The Forescout must configure a remote syslog where audit records are stored on a centralized logging target that is different from the system being audited.
Overview
| Finding ID | Version | Rule ID | IA Controls | Severity |
| V-230943 | FORE-NM-000150 | SV-230943r1111869_rule | Low |
| Description |
| Information stored in one location is vulnerable to accidental or incidental deletion or alteration. Off-loading is a common process in information systems with limited audit storage capacity. |
| STIG | Date |
| Forescout Network Device Management Security Technical Implementation Guide | 2025-06-12 |
Details
| Check Text (C-33873r1111867_chk) |
| Verify the syslog. 1. Log on to Forescout Administrator UI with admin or operator credentials. 2. From the menu, select Tools >> Options >> Modules >> Syslog >> Send Events To. 3. Click the IP address of the site's centralized syslog server. 4. Verify Identity, Facility, and Severity, as required by the SSP, are configured.
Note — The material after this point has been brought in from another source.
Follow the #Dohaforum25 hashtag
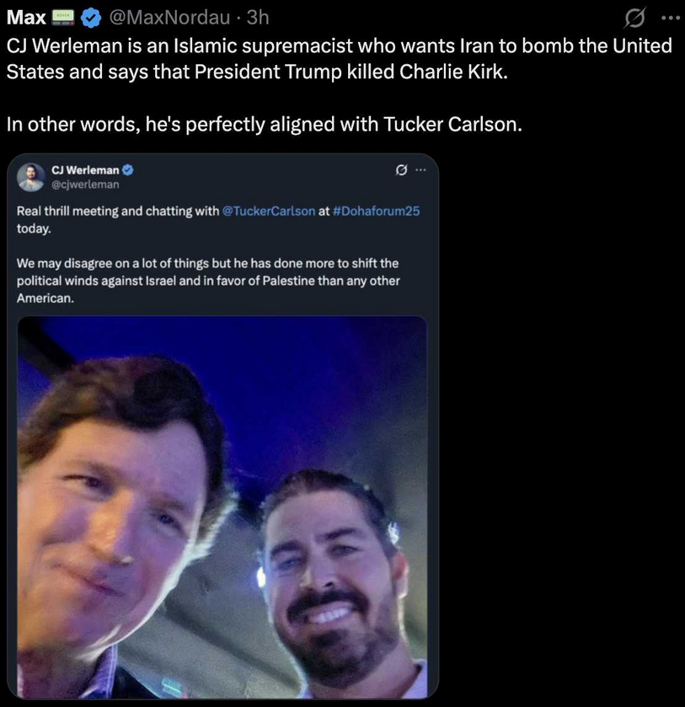This screenshot has width=685, height=707. pyautogui.click(x=376, y=212)
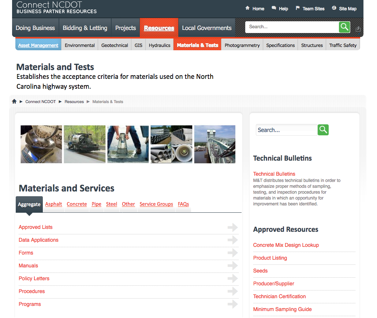Click the breadcrumb home icon
377x318 pixels.
(14, 102)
If the site's syslog server is not configured, this is a finding. |
| Fix Text (F-33846r1111868_fix) |
| Configure the syslog. 1. Log on to Forescout Administrator UI with admin or operator credentials. 2. From the menu, select Tools >> Options >> Modules >> Syslog >> Send Events To. 3. Click "Add". 4. Enter the IP address of the site's centralized syslog. 5. Configure Identity, Facility, and Severity as required by the SSP. |